Within the scope of the dispute in question, the employer company requested full right ownership for the patent of which the employee supporting the R&D studies within the company he works for was the inventor, and the employee duly requested that he be paid an equitable price for the patents he invented in accordance with Articles 22, 24, 25 of the abrogated Decree Law No. 551, which was in force on the date of the full right ownership request, along with Article 115 of Law No. 6769.

Verbal and written requests made by the employee for the payment of a reasonable amount and the warning letter sent were not taken into account by the employer and, eventually, the employee’s employment contract for an indefinite term was terminated.

Following these developments, an indefinite damage claim and declaratory action was filed by the employee for the determination and compensation of a reasonable amount. Although it is understood from Article 115/11 of the IPL regulating that “the price tariff for employee inventions and the arbitration procedure to be followed in case of dispute is determined by the regulation,” which is the basis of the employee’s case, that a legally compulsory arbitration is not stipulated, the Istanbul Civil Court of Intellectual and Industrial Property Rights dismissed the case on procedural grounds, taking into account the provisions of the Regulation that entered into force during the proceedings, and which regulates the compulsory arbitration procedure regarding employee inventions and the price tariff.
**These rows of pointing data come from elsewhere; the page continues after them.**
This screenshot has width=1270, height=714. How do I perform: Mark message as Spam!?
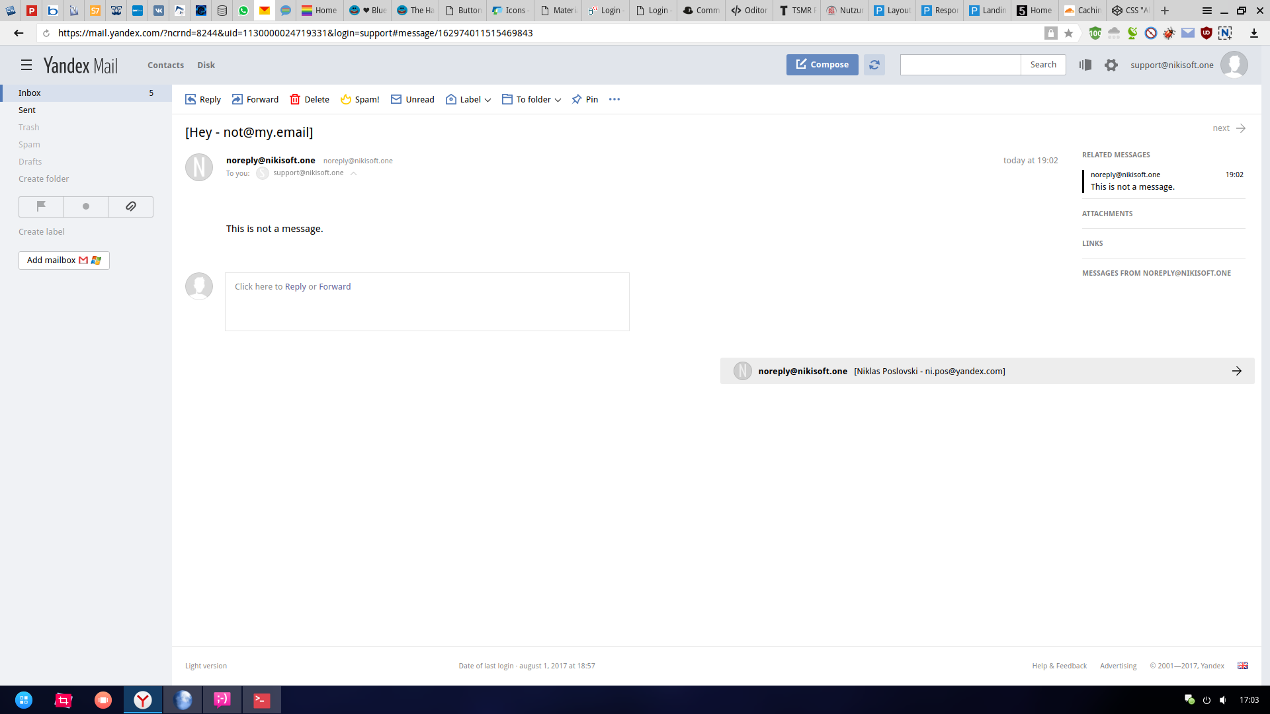click(360, 99)
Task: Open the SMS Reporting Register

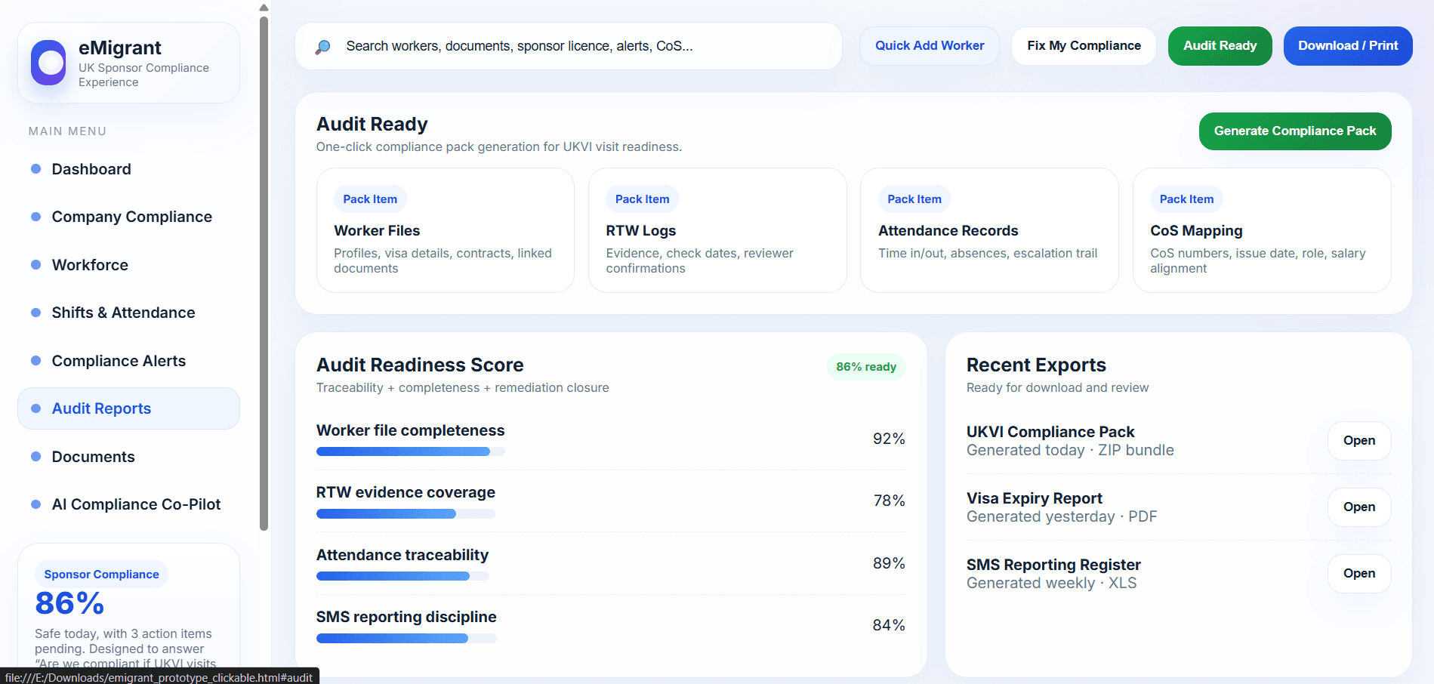Action: [1358, 573]
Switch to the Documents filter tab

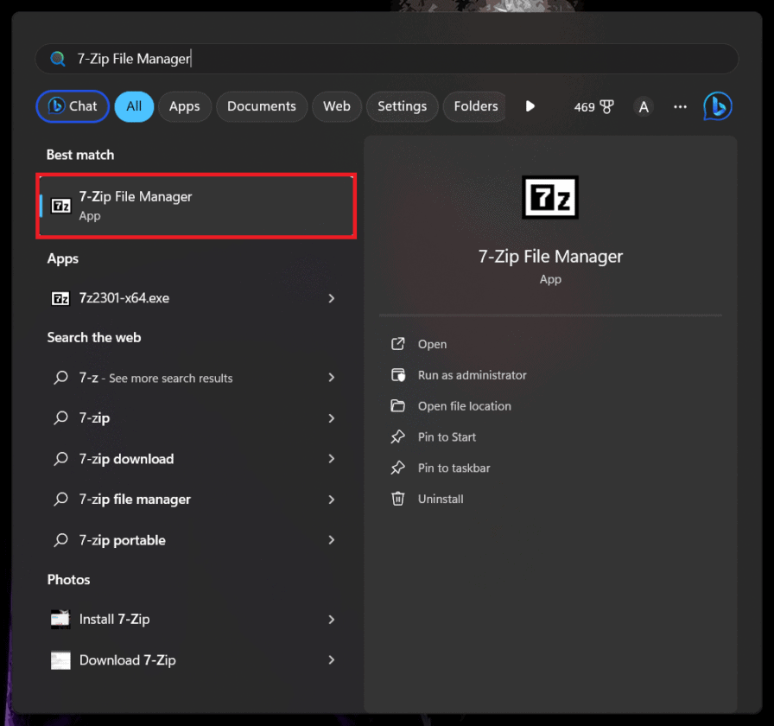click(x=262, y=106)
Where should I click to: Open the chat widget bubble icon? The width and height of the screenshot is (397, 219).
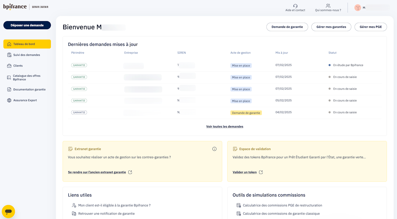8,212
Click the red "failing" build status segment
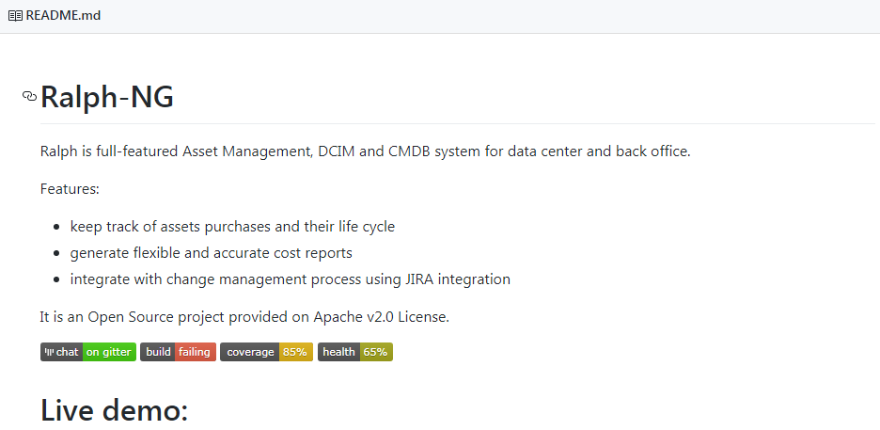Screen dimensions: 880x430 pyautogui.click(x=195, y=352)
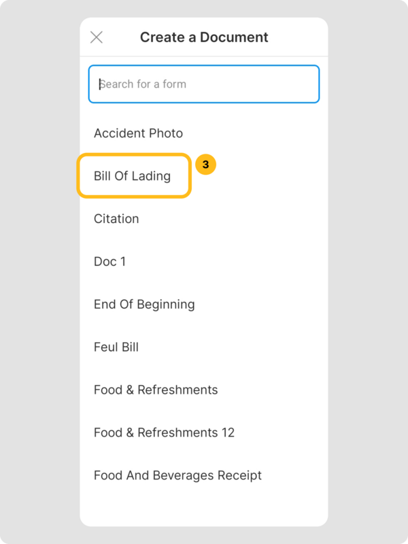Select Food & Refreshments 12 entry
Viewport: 408px width, 544px height.
click(x=164, y=432)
Upon the aforementioned decision of the Istanbul Civil Court of Intellectual and Industrial Property Rights, an arbitration process was initiated by the employee who had no other option but to apply for arbitration before the ISTAC. It was decided by the Arbitrator appointed for the resolution of the dispute to implement the Regulation, which includes the current Regulations, in determining the reasonable amount.

In the report prepared as a result of the expert examination made by the Arbitrator in the continuation of the process; it was determined that the employee was an inventor, was legally entitled to compensation, and that the employers’ product could not have been released to the market without the invention of the employee, the economic value of the patent was high, the employers sold the product with a very high profitability, and they earned a very high profit of… million TL from the invention. However, as a result of the application of extremely mixed price determination criteria in the Regulation prepared with a casuistic understanding, it was determined that the compensation to which the employee is entitled to is an amount that cannot even cover the expenses of the arbitration.
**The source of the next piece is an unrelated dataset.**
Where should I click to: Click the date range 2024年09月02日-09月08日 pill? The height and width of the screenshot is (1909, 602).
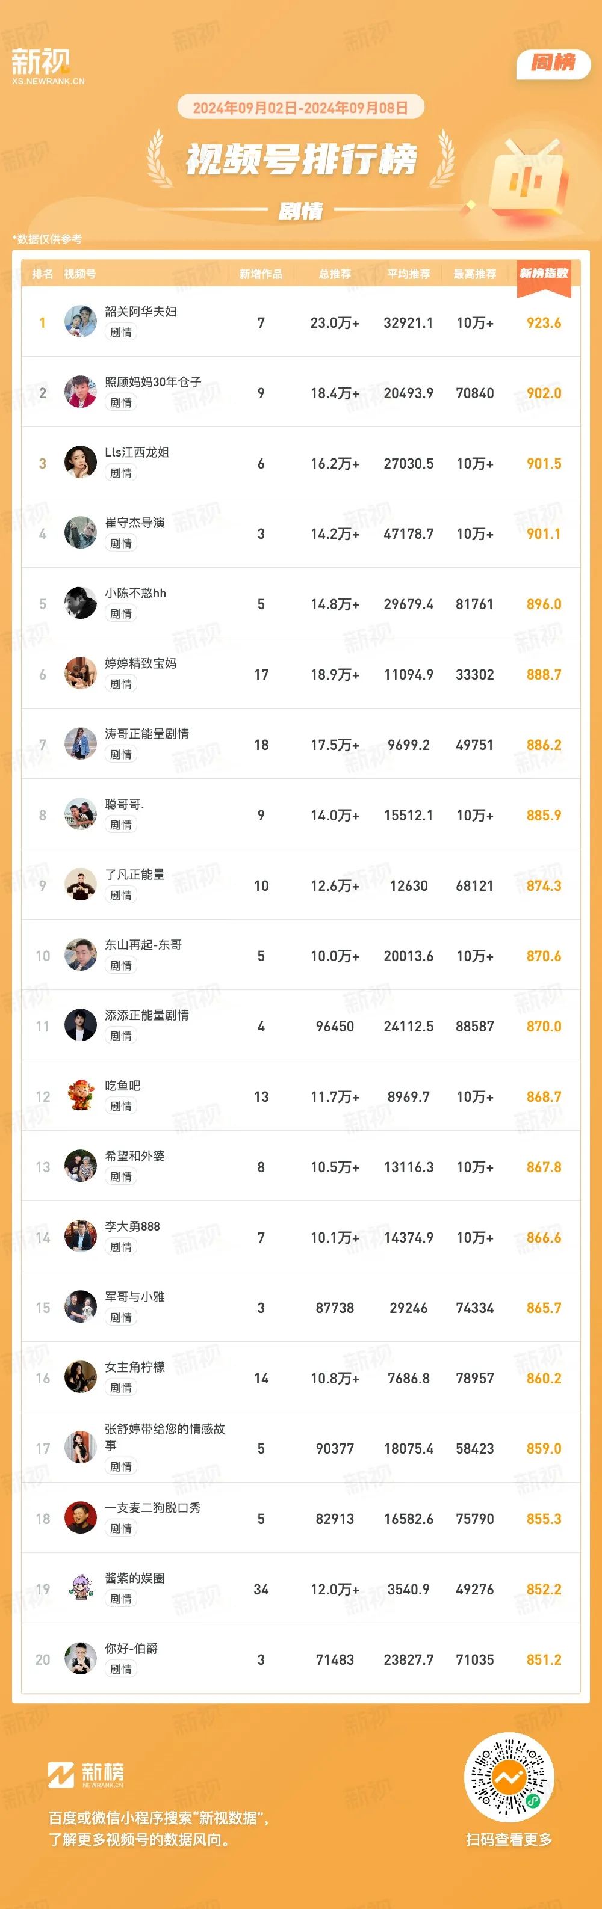(300, 107)
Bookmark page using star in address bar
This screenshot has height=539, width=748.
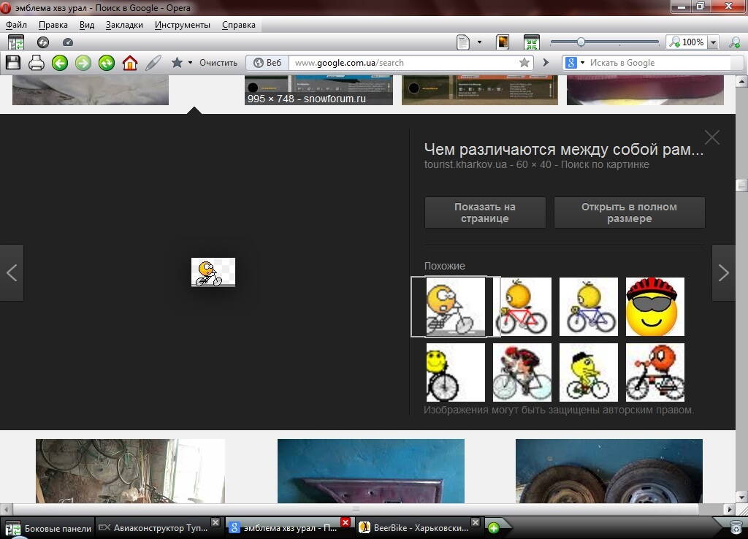[x=524, y=63]
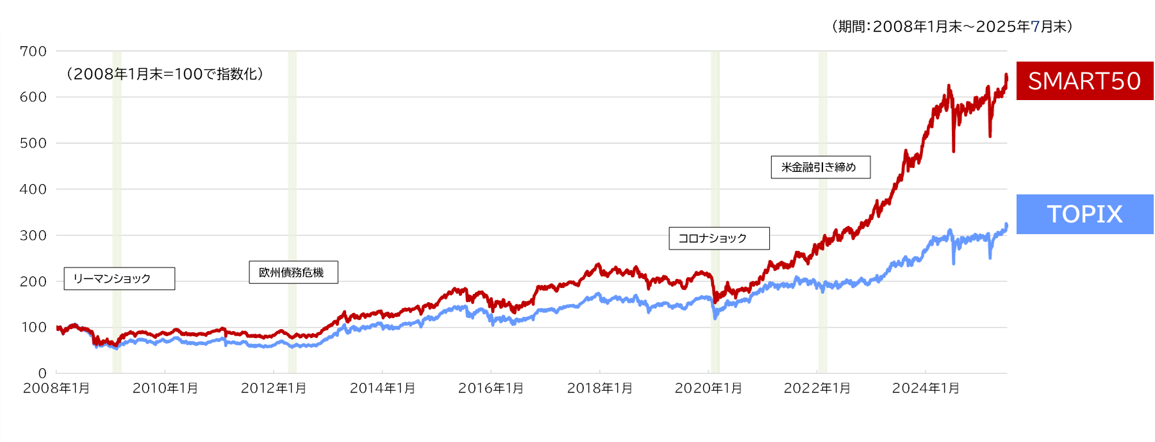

The arbitrator conducting the arbitration proceedings concluded that the amount determined in accordance with the Regulation is not in accordance with the letter and spirit of the provisions of Articles 115/5, and 6 and 7 of the IPL, considering all of the conditions of the concrete case, and that the completely formal calculation method, which does not comply with the expression and definition of the “reasonable amount” specified in the IPL of the Regulation, renders this reasonable amount meaningless. In this context, the arbitrator increased the amount that was determined by implementation of the Regulation by five times in accordance with the principle of equity, on the grounds that the determined amount is not only proportional to the profit obtained by the defendant employers from the patent, but also not proportional to the minimum level of labor and expense required in the process of applying to litigation to obtain the right.

In other words, the arbitrator realized that the provisions of the Regulation to be applied to the resolution of the current dispute caused very low compensation to the inventor against companies that earned high profits, thanks to the employee inventor, and did not find this application fair.